Thursday, 9 May 2019

where my priorities lie ....

At last, rain. Good, steady rain that will penetrate the hardened soil. White noise in the leaves. Half an inch of water in the rain gauge.

Young tawny owl
A grateful cuckoo calls: similarly welcome. Our cuckoos are in serious decline in England. They face the increasingly challenging migration from Africa and then return to our uncertain summers where insect supplies for them and their parasitic hosts are shrinking. For three days the male cuckoo with his familiar two-note call has been around the edges of the garden. I'm listening for the strange, bubbling call of the female. I'm guessing that if he finds a mate they will be looking for dunnocks nests so that the female may deposit one of her eggs in amongst the sky blue ones.  The male cuckoo calls after having formed a pair bond. His calls alarm host birds who leave their nests to pursue him. And his mate slips in to deposit her egg. I would so love to find one.

Hot borders in the cool rain
Yesterday, the garden was scented with burning paper. Linda and Trev were tending their bees in the garden apiary and smoking the hives to calm the occupants. They'd anticipated a swarm and have set up a third hive to accommodate the newly-hatched queen. Each hive may have as many as seventy thousand bees. Not only does this carry the potential of lots of gorgeous honey and plentiful pollination... the number of bees in the air must provide biomass for many birds, mammals and invertebrates.
I wonder whether bees that are late home are taken by bats? Pipistrelles have been busy at dusk.
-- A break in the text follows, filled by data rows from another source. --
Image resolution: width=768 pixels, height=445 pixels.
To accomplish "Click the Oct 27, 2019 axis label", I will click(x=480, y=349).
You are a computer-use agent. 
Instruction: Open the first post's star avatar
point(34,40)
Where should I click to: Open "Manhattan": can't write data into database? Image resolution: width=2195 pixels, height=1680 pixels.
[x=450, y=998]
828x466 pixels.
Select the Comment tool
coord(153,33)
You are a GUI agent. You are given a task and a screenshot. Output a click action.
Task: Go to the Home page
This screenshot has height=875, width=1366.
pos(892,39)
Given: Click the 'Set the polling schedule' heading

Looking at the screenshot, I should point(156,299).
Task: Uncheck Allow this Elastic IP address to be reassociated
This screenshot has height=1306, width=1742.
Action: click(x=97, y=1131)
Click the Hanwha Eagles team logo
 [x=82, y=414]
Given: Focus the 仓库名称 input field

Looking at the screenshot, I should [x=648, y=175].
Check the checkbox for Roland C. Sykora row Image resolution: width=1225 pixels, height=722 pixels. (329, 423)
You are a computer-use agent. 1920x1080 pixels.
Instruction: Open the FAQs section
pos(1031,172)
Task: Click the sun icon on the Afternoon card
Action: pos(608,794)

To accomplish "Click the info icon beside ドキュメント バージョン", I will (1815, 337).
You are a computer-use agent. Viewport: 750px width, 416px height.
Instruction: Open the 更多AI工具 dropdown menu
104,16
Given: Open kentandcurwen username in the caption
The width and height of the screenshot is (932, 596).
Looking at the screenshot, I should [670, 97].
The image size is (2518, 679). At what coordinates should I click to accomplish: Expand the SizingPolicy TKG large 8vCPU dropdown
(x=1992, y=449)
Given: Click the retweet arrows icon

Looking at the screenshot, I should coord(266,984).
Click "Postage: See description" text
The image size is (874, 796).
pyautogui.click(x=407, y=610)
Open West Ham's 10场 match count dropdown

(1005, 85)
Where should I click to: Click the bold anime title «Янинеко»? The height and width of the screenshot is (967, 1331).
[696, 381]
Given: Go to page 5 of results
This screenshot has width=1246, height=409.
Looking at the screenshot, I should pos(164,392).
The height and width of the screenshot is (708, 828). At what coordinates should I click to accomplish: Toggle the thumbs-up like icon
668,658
The vegetable garden is steadily filling. We've added mange tout, lettuce and brocolli plugs, multi-sown beetroot - and radish and carrot sown as seeds. Our potatoes will respond well to todays rain - as will our oh-so-coy asparagus. We continue to crop from broccoli, kale and spring cabbage planted in the polytunnel. My kale, coconut milk and fresh coriander soup received very good reviews.
Beans are on plates soaking in readiness for tomorrows planting into modules: climbing Blue Lake, Cobra and Borlotti; dwarf Sprite - and an intriguing oriental climbing bean for the polytunnel that promised yard long beans. Summer is definitely on it's way when the beans are planted out.

Another mowing of the lawn. I don't use any fertilisers or weedkillers. And don't scarify. I keep the mower blades high so that the lawn is never shaved. This allows good root growth so that the grass out-competes the broad-leaved weeds. This should happen - but an evil starfish army of ribwort plantain is massing in the lawn by the annex.
This lawn regime is to help the invertebrates that make the lawn their home. Ribwort plantain alone supports nearly twenty species of moth.
The grass cuttings have been incorporated into the compost and the resultant aerated mixture has already accelerated from 16C to 35C. It's what passes for entertainment in these parts.

In the the orchard and in the meadow, the first signs of annual yellow-rattle (Rhinanthus minor) are emerging. Rattle parasitises grasses, reducing their energy and allowing space for native wild flowers. There's a kind of magic and mystique to rattle and I love to see it. Its' flowers are nettle-like and its' seeds rattle when ripe.

Fulton's Strawberry Surprise rhubarb has vigour and bright red, flavoured stems. It was voted the best rhubarb when the RHS did trials and makes an excellent jam when combined with vanilla. Our Fulton's will really get a wriggle on after this rain and we've ordered vanilla pods in readiness for some serious jam production - soon...?
Bless my lovely dad. A gardener throughout his life until the dementia eroded all he'd known, I was talking about rhubarb.
'Rhubarb dad, in the garden...'

Last night an abortive attempt to put out the moth light. A fine drizzle in the air. All evening a tawny 'whitt-whitted' in the Woodland Garden where they have a nest. A young owlet peep peeped. We do a nest box check on Saturday. I'm hoping the young owls haven't already left the nest.

My night time cameras have been busy. Seven sightings of hedgehog and a vixen, clearly lactating. She was in the Woodland Garden this morning - we'll keep the hens in their run. The video shows her undeterred by the moth light, having a sniff at the hedgehog hotel.

We've been short of storage space since mum and dad moved into the annex. Work on a garage begins next week.
The builder said 'These plans seem to have a lot of information about bird and bat boxes but nothing about dimensions..'
This probably shows where my priorities lie.